We here at Aqua-Trek could not be happier that as of June 7, 2019 the Honorable Minister added shark fins to Section 64 of Fiji’s Customs Act, effectively banning the import and export of fins belonging to any and all shark species.

Shark finning is the process of removing the fin of a shark, which is used to make Shark Fin Soup, considered to be a delicacy in some countries. Due to the high value of shark fins—with a single fin selling up to $500 USD a pound—it is common practice to simply discard the rest of the body, cutting and keeping only the fin. This practice is particularly gruesome, but while finning is a major threat to the shark population worldwide, it is not the only one.
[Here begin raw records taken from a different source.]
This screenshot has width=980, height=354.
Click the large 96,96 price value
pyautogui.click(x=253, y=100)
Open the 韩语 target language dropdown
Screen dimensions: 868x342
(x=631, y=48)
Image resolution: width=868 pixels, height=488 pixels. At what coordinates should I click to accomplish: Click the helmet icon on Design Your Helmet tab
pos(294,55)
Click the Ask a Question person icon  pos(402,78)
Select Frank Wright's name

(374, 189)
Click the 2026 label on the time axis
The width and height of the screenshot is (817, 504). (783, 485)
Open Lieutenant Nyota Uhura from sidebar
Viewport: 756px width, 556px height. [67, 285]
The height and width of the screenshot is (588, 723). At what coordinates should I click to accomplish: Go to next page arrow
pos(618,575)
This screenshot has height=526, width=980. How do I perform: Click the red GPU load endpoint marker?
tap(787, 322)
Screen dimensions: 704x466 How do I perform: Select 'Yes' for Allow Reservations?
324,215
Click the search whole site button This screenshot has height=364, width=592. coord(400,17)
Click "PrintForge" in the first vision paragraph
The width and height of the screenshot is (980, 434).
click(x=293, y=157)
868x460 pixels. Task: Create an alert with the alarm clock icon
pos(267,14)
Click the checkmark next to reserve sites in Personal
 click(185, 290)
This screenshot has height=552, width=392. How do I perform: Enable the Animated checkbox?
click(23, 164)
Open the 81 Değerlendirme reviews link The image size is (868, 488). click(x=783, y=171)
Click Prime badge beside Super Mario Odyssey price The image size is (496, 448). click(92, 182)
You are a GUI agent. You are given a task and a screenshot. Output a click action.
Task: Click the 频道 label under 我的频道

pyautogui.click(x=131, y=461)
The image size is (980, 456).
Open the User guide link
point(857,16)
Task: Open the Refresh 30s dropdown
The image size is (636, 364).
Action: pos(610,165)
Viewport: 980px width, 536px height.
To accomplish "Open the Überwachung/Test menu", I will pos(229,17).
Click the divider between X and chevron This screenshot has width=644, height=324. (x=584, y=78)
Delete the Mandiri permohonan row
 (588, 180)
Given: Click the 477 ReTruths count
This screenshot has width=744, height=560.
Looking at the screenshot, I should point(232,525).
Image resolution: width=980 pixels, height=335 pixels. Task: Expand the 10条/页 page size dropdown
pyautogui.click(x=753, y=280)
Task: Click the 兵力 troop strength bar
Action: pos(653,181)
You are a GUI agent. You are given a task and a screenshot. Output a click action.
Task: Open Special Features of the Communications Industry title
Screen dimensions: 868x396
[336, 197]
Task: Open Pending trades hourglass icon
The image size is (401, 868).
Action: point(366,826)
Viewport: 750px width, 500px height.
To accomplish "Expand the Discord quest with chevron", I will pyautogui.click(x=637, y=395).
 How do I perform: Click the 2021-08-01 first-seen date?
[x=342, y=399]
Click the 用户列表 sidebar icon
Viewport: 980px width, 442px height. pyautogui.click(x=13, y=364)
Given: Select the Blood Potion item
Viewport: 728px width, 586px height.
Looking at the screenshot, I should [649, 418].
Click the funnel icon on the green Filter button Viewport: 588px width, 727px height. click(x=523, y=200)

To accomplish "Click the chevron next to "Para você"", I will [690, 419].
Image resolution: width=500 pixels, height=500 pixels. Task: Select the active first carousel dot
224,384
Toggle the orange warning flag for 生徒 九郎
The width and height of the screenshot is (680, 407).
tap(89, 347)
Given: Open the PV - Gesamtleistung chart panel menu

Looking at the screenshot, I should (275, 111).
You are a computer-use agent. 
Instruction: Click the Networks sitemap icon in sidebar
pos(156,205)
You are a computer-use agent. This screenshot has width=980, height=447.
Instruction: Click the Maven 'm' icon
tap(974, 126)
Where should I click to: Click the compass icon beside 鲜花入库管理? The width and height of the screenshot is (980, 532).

Commercial fisheries, especially those targeting tuna, are also to blame. One study of twelve longline fisheries found that shark by-catch comprised more than 25 percent of the total catch in Fiji’s longline tuna fisheries. And shockingly enough, the shark by-catch of longline fisheries in the Atlantic and Hawaii can reach closer to 50 percent of the total catch. Of the sharks caught by longline fisheries, up to 59 percent die before ever being brought onto the vessel. Of the remaining survivors, it is estimated that roughly 30 percent die during handling, and of that even smaller percentage still remaining, up to 19 percent will die upon release. So what does that all mean for the global shark population and the marine environment at large?

Sharks have slow growth and reproduction rates, making it difficult for reproduction to keep up with diminishment; furthermore, many species of sharks are considered to be keystone species, which means that their demise has a direct and domino-like effect on the entire ecosystem. An estimated 100 million sharks are killed by humans every single year, putting an apex predator, a keystone species, and ultimately, a money making entity in grave danger.

At Aqua-Trek, our mission has always been to make sharks worth more alive than dead. And in Fiji, that may very well be the case. In 2012, shark diving brought in over $42 million USD for the Fijian economy, according to a study put forth by the PEW Research Center, and as of 2010, of the nearly 70,000 divers that visited Fiji, almost 80 percent of them participated in a shark dive. Though we wish the critical role that sharks play in the marine environment were enough to merit their protection, we also think that the contribution they make to the Fijian tourism industry and economy is an important and often overlooked component.

Ultimately, we are incredibly proud of our Fijian government for being one of the first countries in the nation to lead the way, and it is with a heavy yet hopeful heart that we also recognize all of the work still to be done.